Savlon's new Braille enabled pack gets a big thumbs up. Will other brands follow?
Leading company ITC's move to launch it's leading health and hygiene brand Savlon in Braille packaging is the talk of social media. On the occasion of World Sight Day, ITC announced that bottles of the disinfectant will now come with Braille letters to make sure that people who are blind and visually impaired are able to feel the packets and understand what is written on them.
The newly packaged bottles will soon be made available to customers across India through retail outlets.
Speaking to the media, Sameer Satpathy, Chief Executive, Personal Care Products Business, ITC Limited, called the "initiative a determined step forward to create a more equal and inclusive society by enabling access."
The move has been warmly welcomed by NGOs and others working towards empowering the disabled community in India.
It is an incredible step forward and I would like to thank ITC Savlon for this initiative. Many of us have the gift of vision and not often do we realize the everyday struggles of the visually impaired especially when everything around is designed for people with vision. A braille pack is not only enabling but also makes it easily accessible for all. Definitely, an inclusive beginning! - Pallavi Kadam, Executive Director, National Association for the Blind (NAB)

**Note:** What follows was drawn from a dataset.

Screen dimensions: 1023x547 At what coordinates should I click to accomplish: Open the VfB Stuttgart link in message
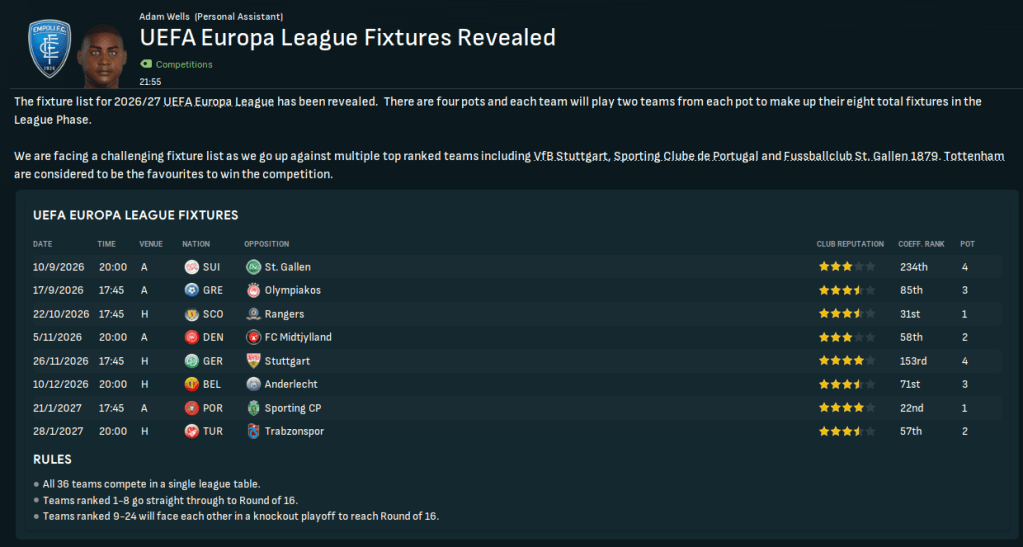pos(571,157)

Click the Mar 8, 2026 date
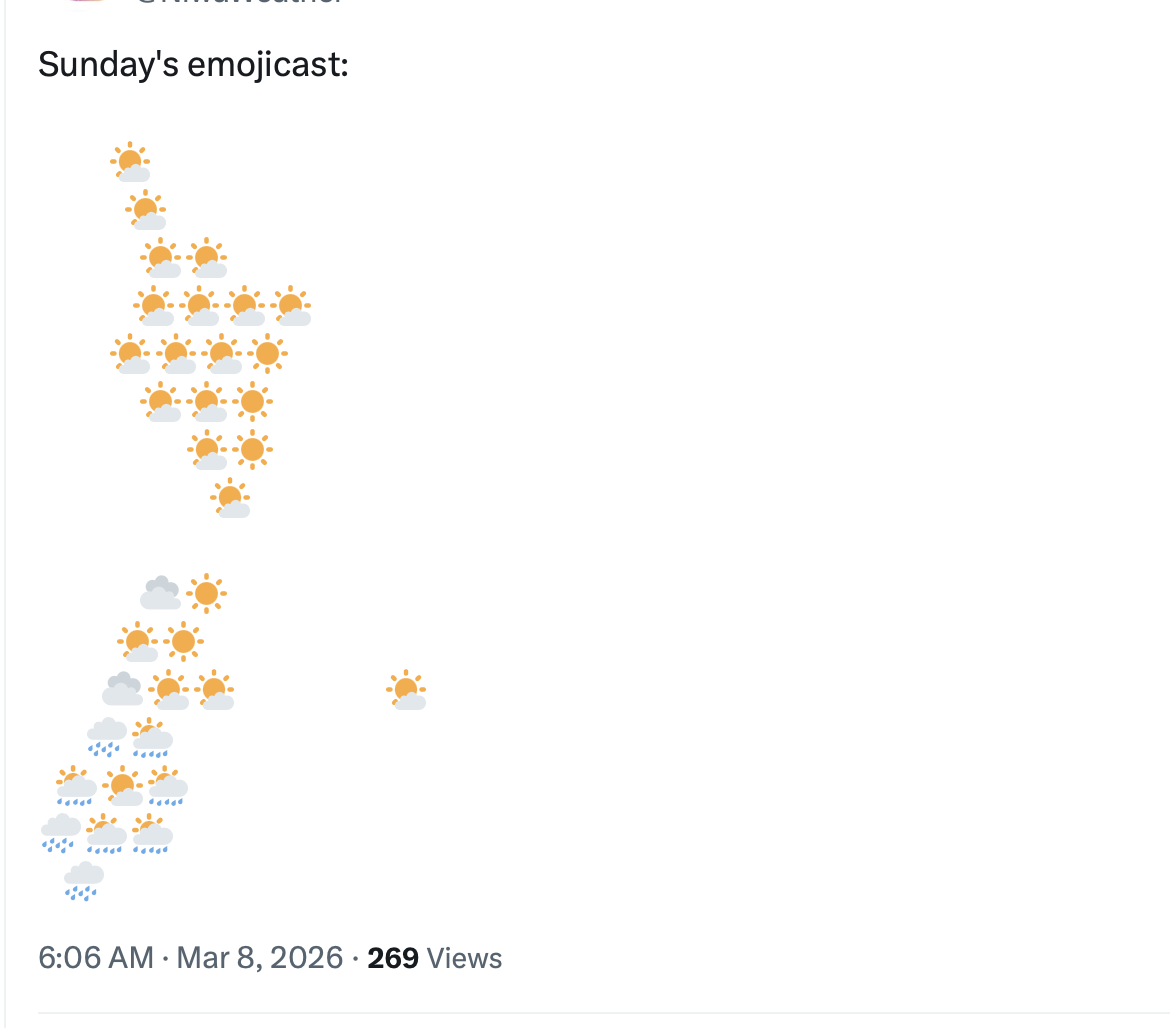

Upasana Makati, Founder-Edtitor, White Print, India's first lifestyle magazine in Braille hopes this will set an example for other brands. She tweeted, "I think Braille packaging is extremely crucial and facilitates independence for the visually impaired community. It is very exciting to see Savlon take a step in this direction. It qualifies to be an example for brands to follow!"
Meanwhile, leading international brand Proctor & Gamble has announced an update to its labelling of shampoo bottles and conditioners to benefit people who are visually impaired. There will now be four vertical lines on the base of the Herbal Essences plastic shampoo bottles and a grid of eight circles in the same place on the hair conditioner bottles. This is the first time that the 181-year old company has gone for an inclusive design update.
A learning that will hopefully become more widespread.